(Items from a data source)
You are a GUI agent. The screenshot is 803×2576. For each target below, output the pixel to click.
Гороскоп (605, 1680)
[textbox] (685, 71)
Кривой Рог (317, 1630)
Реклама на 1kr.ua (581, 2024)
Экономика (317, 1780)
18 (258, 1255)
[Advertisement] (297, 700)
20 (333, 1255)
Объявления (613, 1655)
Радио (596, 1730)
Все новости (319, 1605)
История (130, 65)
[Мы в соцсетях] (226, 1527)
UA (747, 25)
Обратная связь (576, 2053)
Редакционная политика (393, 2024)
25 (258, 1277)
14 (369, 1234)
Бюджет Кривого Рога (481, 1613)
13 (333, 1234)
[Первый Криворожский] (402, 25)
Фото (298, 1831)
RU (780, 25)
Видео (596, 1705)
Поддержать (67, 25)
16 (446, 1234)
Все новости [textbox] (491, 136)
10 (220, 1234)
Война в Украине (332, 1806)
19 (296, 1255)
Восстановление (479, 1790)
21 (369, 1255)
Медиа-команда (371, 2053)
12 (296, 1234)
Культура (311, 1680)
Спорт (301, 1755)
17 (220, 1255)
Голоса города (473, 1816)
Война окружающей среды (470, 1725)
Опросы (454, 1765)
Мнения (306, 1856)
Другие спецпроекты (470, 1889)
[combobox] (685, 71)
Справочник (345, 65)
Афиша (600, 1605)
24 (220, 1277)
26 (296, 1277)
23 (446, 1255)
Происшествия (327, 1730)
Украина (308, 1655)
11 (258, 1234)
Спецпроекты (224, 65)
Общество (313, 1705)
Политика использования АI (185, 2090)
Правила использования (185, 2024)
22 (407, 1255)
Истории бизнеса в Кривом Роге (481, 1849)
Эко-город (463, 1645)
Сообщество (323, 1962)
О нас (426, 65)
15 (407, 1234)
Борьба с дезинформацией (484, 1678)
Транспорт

Description of the task =
In the data above, copy every line where the string "Война" appears.

Your response =
Война в Украине (332, 1806)
Война окружающей среды (470, 1725)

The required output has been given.